A successful tunneling project involves thorough planning that encompasses choosing the most
appropriate project control tools and implementing proficient design. Those key tasks are most
effectively executed through proper risk management. Ultimately, the success of a project lies
within the identification and management of risks as they occur throughout the planning, design,
construction, operations and maintenance phases. Some of the biggest risks are faced early during
the life of a project, with fewer and fewer options available to avoid or minimize those risks as
the project progresses. Even a well-planned project can be subject to risk due to changing
conditions and requirements as the project moves forward.

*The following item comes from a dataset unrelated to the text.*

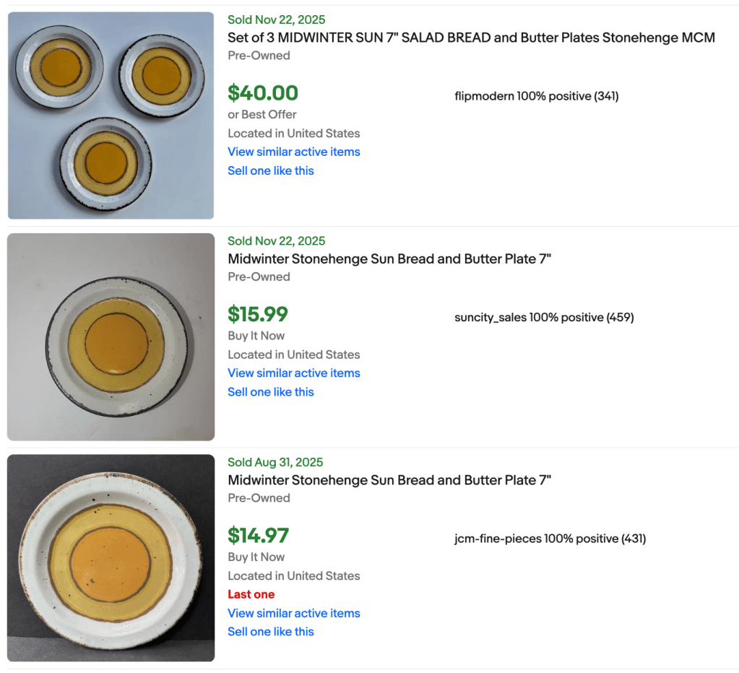Click the 'or Best Offer' text

(x=262, y=114)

Risk can be defined as an unexpected event or occurrence which adversely impacts a project.
Each project has a unique set of risks. These evolve from the relationship and integration of
various project components, including the contract, execution plan, and relationship between the
parties. In most cases, risks are identified during the project’s design and construction phases. An
ideal project employs a team of professionals consisting of both project and third-party
individuals. These experts can provide both managerial services and on-the-spot analysis for
effective planning, financing, and delivery of the project.

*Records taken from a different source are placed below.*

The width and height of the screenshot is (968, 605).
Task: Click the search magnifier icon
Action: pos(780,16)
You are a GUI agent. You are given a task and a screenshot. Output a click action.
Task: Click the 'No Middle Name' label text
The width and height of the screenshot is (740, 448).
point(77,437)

The Project Management Institute has produced a Guide to the Project Management Body of
Knowledge (2000) and define risk management as “a systematic process of identifying,
analyzing, and responding to project risk.” The effectiveness of a risk management system can be
measured by its ability to accomplish the following:

! Cost and schedule estimates are at an acceptable level of accuracy.

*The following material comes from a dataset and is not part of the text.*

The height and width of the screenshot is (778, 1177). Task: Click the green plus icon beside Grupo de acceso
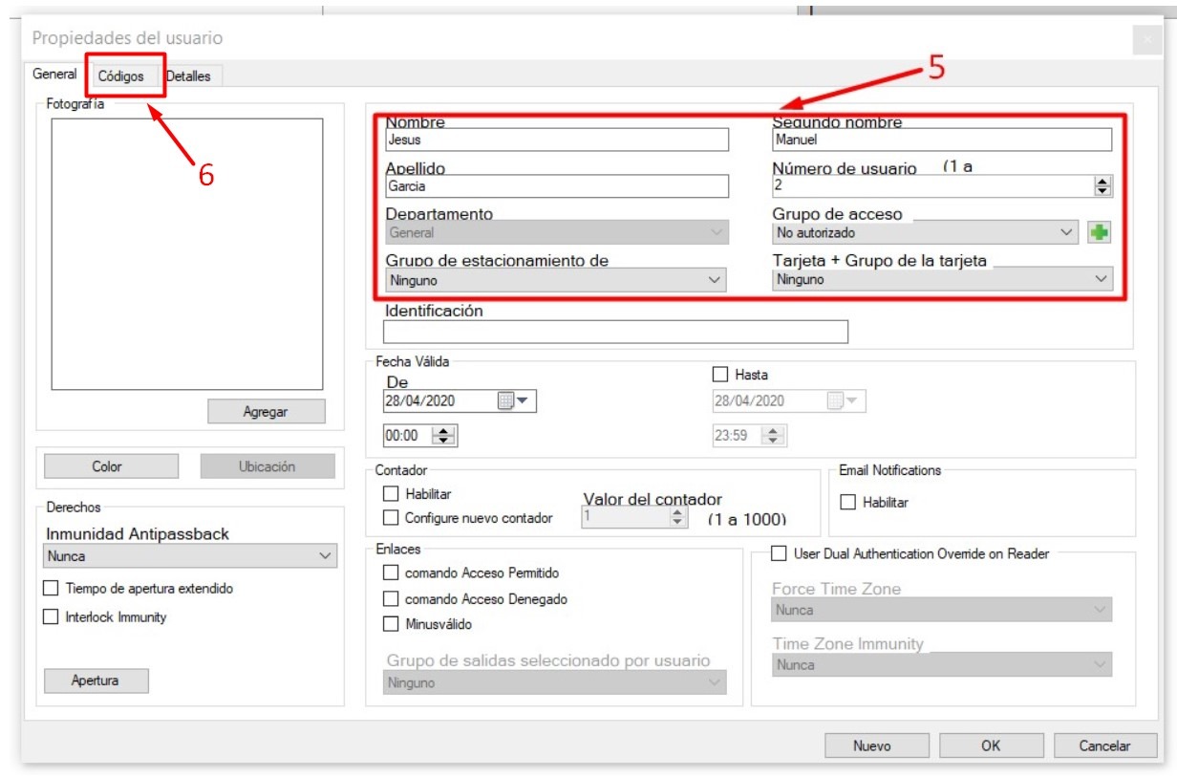click(x=1099, y=232)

! Execution risk has been identified and evaluated.
! Contract risk has been identified and evaluated by analyzing the legal requirements and
contract structure, the project delivery method and organization risk, and the scope of work
and performance standards.
! An action plan has been developed to mitigate the impacts from identified risks.
! A reliable performance system is in place to monitor the risk.

To achieve the project delivery goals and to successfully complete a project on time and budget,
owners and contractors should have a risk management system in place. The risk management
system should be systematic, simple and flexible for the entire life of a project. It must be
integrated into the work practices and methods employed by the project team. It should be
employed by both owners and contractors, and implemented at an early stage while also
providing an objective analysis. The system must be flexible and adaptable to large and small
projects. Additionally, the system must be capable of thoroughly addressing the risks on any
project. When a risk management system provides uniform procedures and techniques, the project
management team can make key decisions based upon consistent criteria. When analyses are
performed inconsistently from project to project, each analysis must be reevaluated, producing an
unreliable tool for the project management team.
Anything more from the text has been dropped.